Trecho extraído =
Carregamento de armas isralenses no Golfo. Em 1991 [FDI-Israel/Wikipedia]

No dia 9 de dezembro de 2021, foi aprovado o Projeto 228/2021, que tem como principal objetivo a cooperação militar entre Israel e Brasil. Já no primeiro artigo é possível perceber como se dará essa perigosa parceria: “as partes se beneficiarem de projetos mútuos, intercambiar tecnologias e treinamento e educação em questões militares”. Esse acordo apenas oficializa a violência institucional já existente no Brasil.

A repressão por parte do Estado é hostil. Em 2015, a polícia brasileira foi a que mais matou no mundo, sendo a PM do Rio de Janeiro a com mais homicídios. Segundo o relatório da Anistia Internacional do mesmo ano, 15,6% dos homicídios brasileiros são efetuados por policias, com intercorrências de extrema violência, abuso de autoridade, além de muitos apertarem o gatilho após rendição.

O Brasil é um dos maiores compradores de tecnologia bélica israelense. As aquisições são feitas com empresas privadas e acordos fechados nas esferas institucionais. São ofertadas desde armas a treinamento dos agentes.

Tarefa 1 =
No texto sobre a cooperação militar entre Israel e Brasil, em que data foi aprovado o Projeto 228/2021?
Tarefa 2 =
Por favor, retome o texto sobre a cooperação militar entre Israel e Brasil logo após a última frase e dê continuidade a ele.

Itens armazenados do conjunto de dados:
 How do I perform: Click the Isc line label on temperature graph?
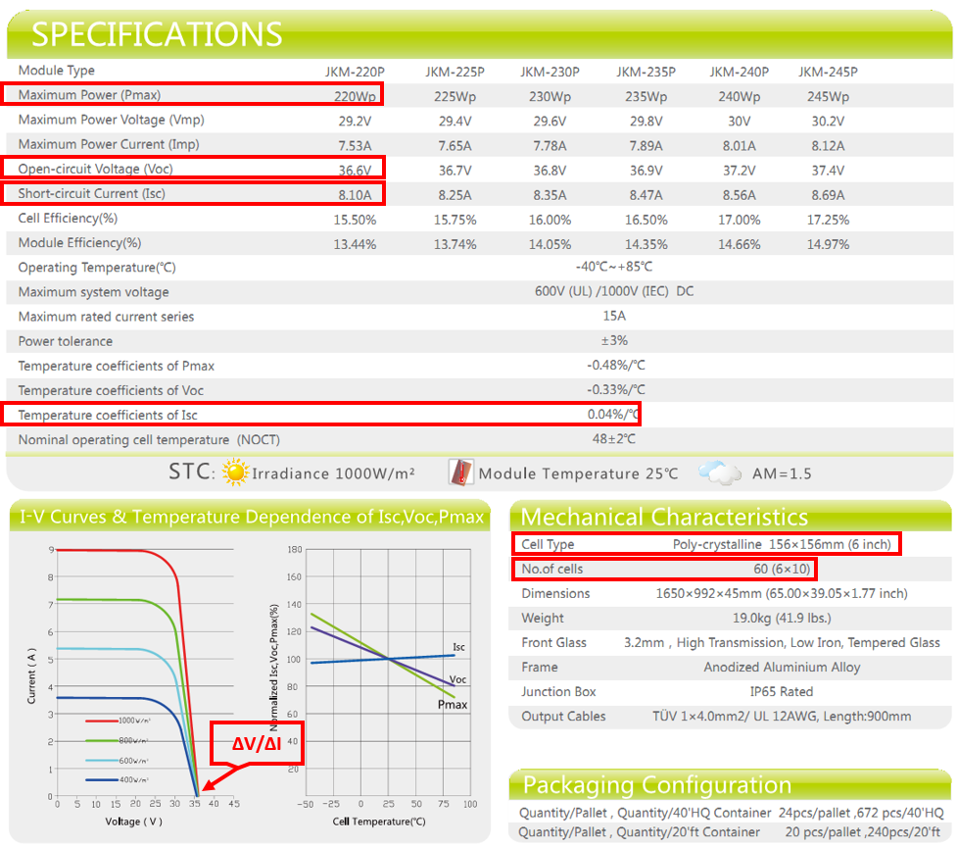[458, 647]
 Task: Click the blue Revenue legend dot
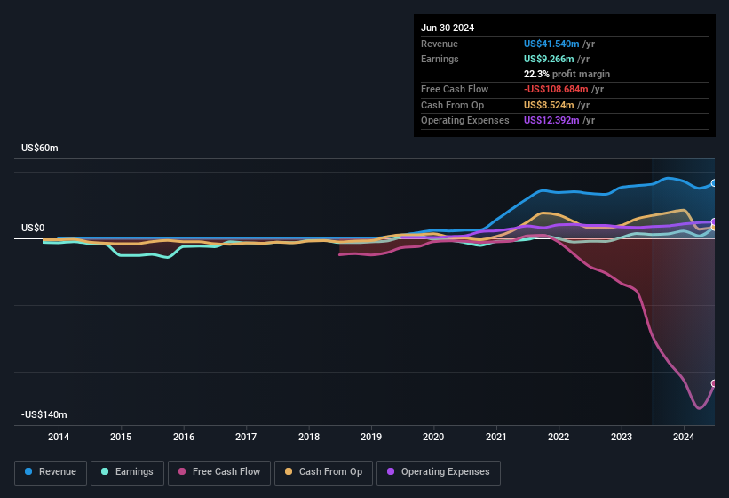click(x=29, y=472)
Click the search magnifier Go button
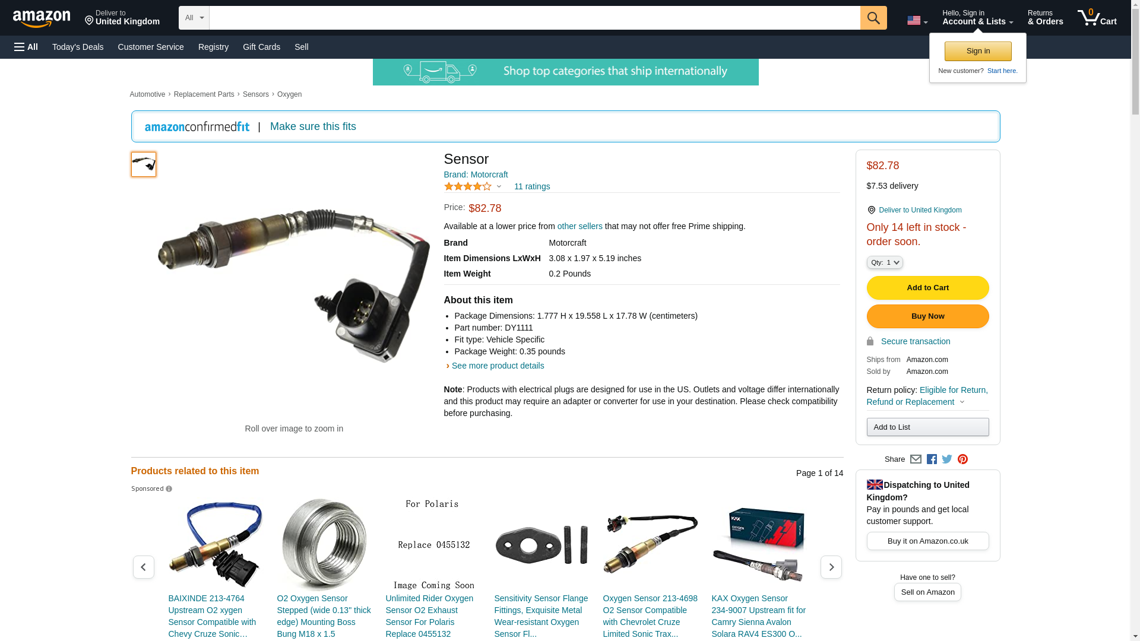Image resolution: width=1140 pixels, height=641 pixels. tap(873, 18)
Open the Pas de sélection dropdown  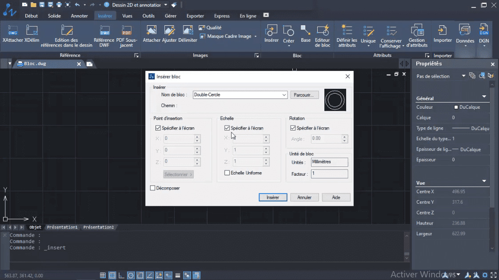463,76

Resposta 1 =
Em 9 de dezembro de 2021.

Resposta 2 =
Caveirinha comprada da ISDS em 2013 pela polícia do Rio de Janeiro [Assuntos Militares]

Em 2011, Leo Gleser, argentino, ex-agente da Mossad (serviço secreto do Estado de Israel) fundou um escritório da sua agência, a ISDS, no Brasil, afim de entender de perto os desafios que a segurança do Rio de Janeiro enfrentava. Sua empresa já é tradicional no ramo de segurança em eventos esportivos, portanto, foi uma das contratadas para as Olimpíadas de 2016. Por diversos fatores, a ISDS passou a ser patrocinadora oficial do evento e teve seu nome estampado em diversas publicidades, o que gerou críticas de diversos grupos antissionistas e de Direitos Humanos. Muitos equipamentos que são utilizados para patrulhar e oprimir a população palestina, foram usados para segurança do evento. Todos dispondo de altíssima tecnologia.

Não apenas em grandes eventos armamentos israelenses são utilizados no Brasil. Alguns “caveirões” – carros grandes e blindados que entram nas favelas com aproximadamente 15 policias fortemente armados – foram adquiridos de empresas israelenses. Em 2009, na feira Latino-americana de equipamentos militares, o secretário de segurança do Rio de Janeiro, José Mariano Beltrame, junto com o embaixador de Israel, Giora Becher e o chefe de relações exteriores do exército de Israel, general Ehud Shani fecharam um acordo para compra dos veículos.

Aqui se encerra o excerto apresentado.